» **What you will do**: Would you repeat each line below precisely as it stands?

Collected data

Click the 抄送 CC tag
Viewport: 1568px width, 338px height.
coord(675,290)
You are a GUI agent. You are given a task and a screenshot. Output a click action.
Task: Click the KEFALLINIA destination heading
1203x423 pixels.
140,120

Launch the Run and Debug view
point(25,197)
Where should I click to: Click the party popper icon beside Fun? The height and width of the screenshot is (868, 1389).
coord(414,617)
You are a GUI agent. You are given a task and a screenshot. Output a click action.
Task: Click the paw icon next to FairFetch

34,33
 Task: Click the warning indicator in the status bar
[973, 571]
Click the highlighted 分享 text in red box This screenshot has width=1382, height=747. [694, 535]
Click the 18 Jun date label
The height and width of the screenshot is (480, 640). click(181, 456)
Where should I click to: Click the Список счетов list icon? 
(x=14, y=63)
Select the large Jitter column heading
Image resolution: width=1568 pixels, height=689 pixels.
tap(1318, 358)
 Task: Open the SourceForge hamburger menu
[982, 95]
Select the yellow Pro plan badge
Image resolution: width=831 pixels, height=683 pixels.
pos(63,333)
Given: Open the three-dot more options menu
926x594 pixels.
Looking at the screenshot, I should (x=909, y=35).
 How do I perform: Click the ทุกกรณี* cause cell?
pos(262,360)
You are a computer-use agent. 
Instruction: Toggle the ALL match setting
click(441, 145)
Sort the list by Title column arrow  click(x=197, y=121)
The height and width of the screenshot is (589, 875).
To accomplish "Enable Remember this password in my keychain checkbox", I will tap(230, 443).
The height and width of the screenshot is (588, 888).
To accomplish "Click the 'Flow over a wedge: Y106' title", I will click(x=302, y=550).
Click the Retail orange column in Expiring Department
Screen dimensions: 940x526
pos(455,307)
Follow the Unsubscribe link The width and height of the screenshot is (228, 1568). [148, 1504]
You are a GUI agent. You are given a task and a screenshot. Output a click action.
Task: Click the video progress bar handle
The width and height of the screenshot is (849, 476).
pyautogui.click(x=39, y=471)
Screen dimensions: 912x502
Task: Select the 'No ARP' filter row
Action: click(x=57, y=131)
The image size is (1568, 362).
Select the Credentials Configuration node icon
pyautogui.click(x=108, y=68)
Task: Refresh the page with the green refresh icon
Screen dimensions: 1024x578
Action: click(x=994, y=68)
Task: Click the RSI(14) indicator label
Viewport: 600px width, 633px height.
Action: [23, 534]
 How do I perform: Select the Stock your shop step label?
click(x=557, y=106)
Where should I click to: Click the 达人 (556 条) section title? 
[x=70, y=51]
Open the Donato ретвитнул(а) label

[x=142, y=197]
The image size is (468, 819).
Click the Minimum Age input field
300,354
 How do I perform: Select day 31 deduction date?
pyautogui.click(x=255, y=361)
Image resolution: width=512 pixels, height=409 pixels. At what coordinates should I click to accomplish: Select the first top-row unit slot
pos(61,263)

» **Result of the exercise**:
Click the 抄送 CC tag
Viewport: 1568px width, 338px height.
coord(675,290)
You are a GUI agent. You are given a task and a screenshot. Output a click action.
Task: Click the KEFALLINIA destination heading
1203x423 pixels.
140,120

Launch the Run and Debug view
point(25,197)
Where should I click to: Click the party popper icon beside Fun? The height and width of the screenshot is (868, 1389).
coord(414,617)
You are a GUI agent. You are given a task and a screenshot. Output a click action.
Task: Click the paw icon next to FairFetch

34,33
 Task: Click the warning indicator in the status bar
[973, 571]
Click the highlighted 分享 text in red box This screenshot has width=1382, height=747. [694, 535]
Click the 18 Jun date label
The height and width of the screenshot is (480, 640). click(181, 456)
Where should I click to: Click the Список счетов list icon? 
(x=14, y=63)
Select the large Jitter column heading
Image resolution: width=1568 pixels, height=689 pixels.
tap(1318, 358)
 Task: Open the SourceForge hamburger menu
[982, 95]
Select the yellow Pro plan badge
Image resolution: width=831 pixels, height=683 pixels.
pos(63,333)
Given: Open the three-dot more options menu
926x594 pixels.
Looking at the screenshot, I should (x=909, y=35).
 How do I perform: Click the ทุกกรณี* cause cell?
pos(262,360)
You are a computer-use agent. 
Instruction: Toggle the ALL match setting
click(441, 145)
Sort the list by Title column arrow  click(x=197, y=121)
The height and width of the screenshot is (589, 875).
To accomplish "Enable Remember this password in my keychain checkbox", I will tap(230, 443).
The height and width of the screenshot is (588, 888).
To accomplish "Click the 'Flow over a wedge: Y106' title", I will click(x=302, y=550).
Click the Retail orange column in Expiring Department
Screen dimensions: 940x526
pos(455,307)
Follow the Unsubscribe link The width and height of the screenshot is (228, 1568). [148, 1504]
You are a GUI agent. You are given a task and a screenshot. Output a click action.
Task: Click the video progress bar handle
The width and height of the screenshot is (849, 476).
pyautogui.click(x=39, y=471)
Screen dimensions: 912x502
Task: Select the 'No ARP' filter row
Action: click(x=57, y=131)
The image size is (1568, 362).
Select the Credentials Configuration node icon
pyautogui.click(x=108, y=68)
Task: Refresh the page with the green refresh icon
Screen dimensions: 1024x578
Action: click(x=994, y=68)
Task: Click the RSI(14) indicator label
Viewport: 600px width, 633px height.
Action: [23, 534]
 How do I perform: Select the Stock your shop step label?
click(x=557, y=106)
Where should I click to: Click the 达人 (556 条) section title? 
[x=70, y=51]
Open the Donato ретвитнул(а) label

[x=142, y=197]
The image size is (468, 819).
Click the Minimum Age input field
300,354
 How do I perform: Select day 31 deduction date?
pyautogui.click(x=255, y=361)
Image resolution: width=512 pixels, height=409 pixels. At what coordinates should I click to accomplish: Select the first top-row unit slot
pos(61,263)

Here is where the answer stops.